Quelltext —
◇ ◇ ◇ ◇ ◇ ◇ ◇

Heute wird die Stadt von Tausenden von Touristen aus Bulgarien und dem Ausland besucht, angezogen von seiner malerischen Lage – den amphitheatralisch auf den Felsen über dem Fluss Yantra thronenden Häusern, geschmückt von den umliegenden Hügeln. Viele Sehenswürdigkeiten sind Orte für Kulturtourismus – Samovodska Charshia – die Handwerkerstraße, die Straße „Gurko“, das Haus des Saraf (türkisch für „Wechsler“), das Haus mit dem Affen – ein Beispiel der Architektur aus der Zeit der Wiedergeburt.

Tatsächlich verfügt die mit rund 60.000 Einwohnern nicht allzugroße Stadt über eine Vielzahl von Kulturstätten. Darunter viele Kirchen, etliche Klosteranlagen, sowie die Festungsanlage und der ehemalige Zarenpalast.

Eine Besonderheit ist die audiovisuelle Show die das ganze Jahr über an unterschiedlichen Terminen die alten Paläste erleuchten lässt und dabei die Geschichte des Landes präsentiert. Einen Eindruck davon können Sie auf dem kurzen Infovideo im Internet unter https://gleft.de/5TG bekommen. An Feiertagen ist die Show meist kostenlos. Dann wird der Sound auf dem großen Platz vor der Festung übertragen. Für kostenpflichtige Termine gibt es einen eigens dafür errichteten Saal mit Panoramafenstern und Klimaanlage (Eintritt ca 15 Euro). Doch ohne Sound ist die Show auch an diesen Tagen gratis zu sehen.

◇ ◇ ◇ ◇ ◇ ◇ ◇

Daten —

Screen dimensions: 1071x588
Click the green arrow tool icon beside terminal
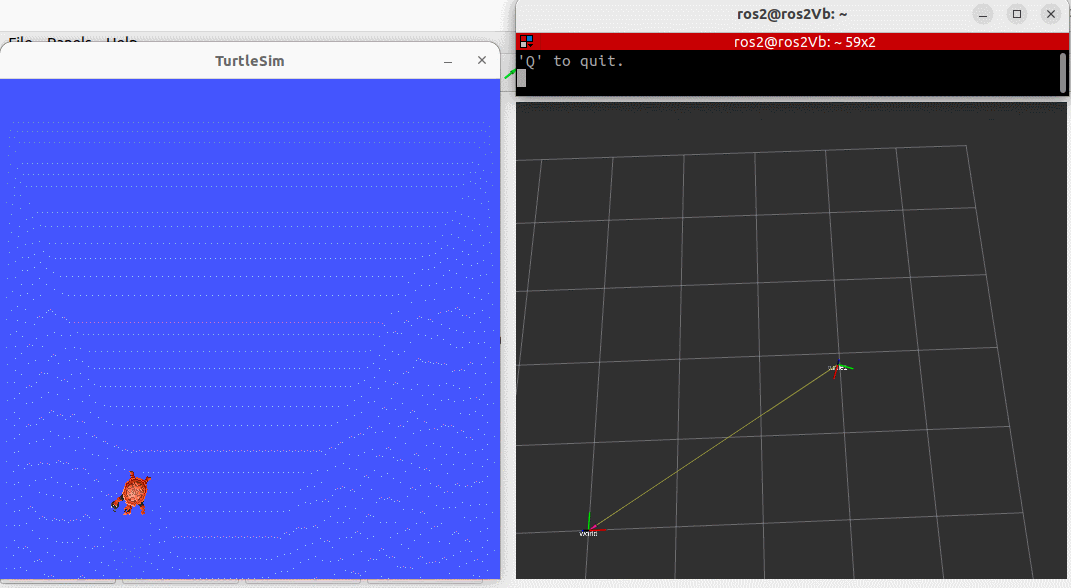tap(510, 74)
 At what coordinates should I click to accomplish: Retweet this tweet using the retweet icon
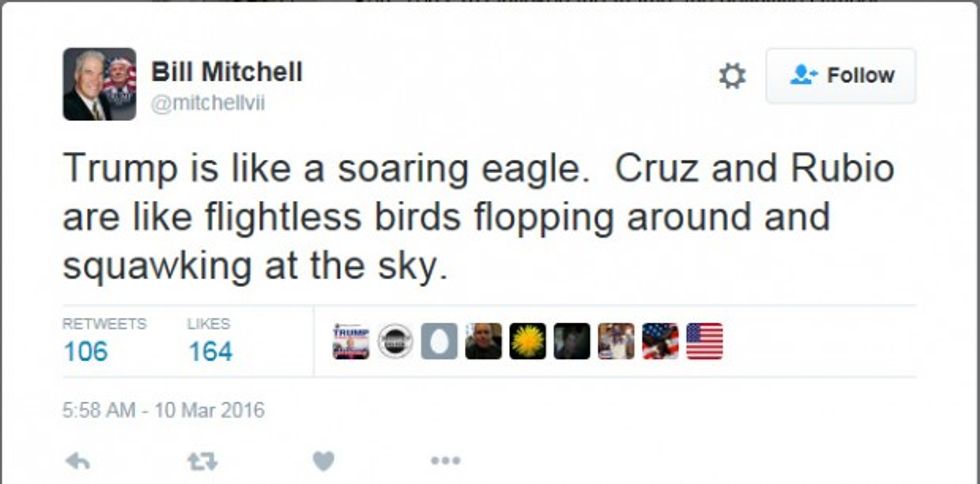[201, 461]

◇ ◇ ◇ ◇ ◇ ◇ ◇

Aufgaben —
a – Schreiben Sie aus dem Quelltext alles von „Heute wird die“ bis hinunter zu „Zeit der Wiedergeburt.“ wortgetreu ab.
b – Wie hoch ist laut Quelltext ungefähr der Eintritt für den Saal mit Panoramafenstern und Klimaanlage?

Lösungen —
a –
Heute wird die Stadt von Tausenden von Touristen aus Bulgarien und dem Ausland besucht, angezogen von seiner malerischen Lage – den amphitheatralisch auf den Felsen über dem Fluss Yantra thronenden Häusern, geschmückt von den umliegenden Hügeln. Viele Sehenswürdigkeiten sind Orte für Kulturtourismus – Samovodska Charshia – die Handwerkerstraße, die Straße „Gurko“, das Haus des Saraf (türkisch für „Wechsler“), das Haus mit dem Affen – ein Beispiel der Architektur aus der Zeit der Wiedergeburt.

b – Der Eintritt kostet ca. 15 Euro.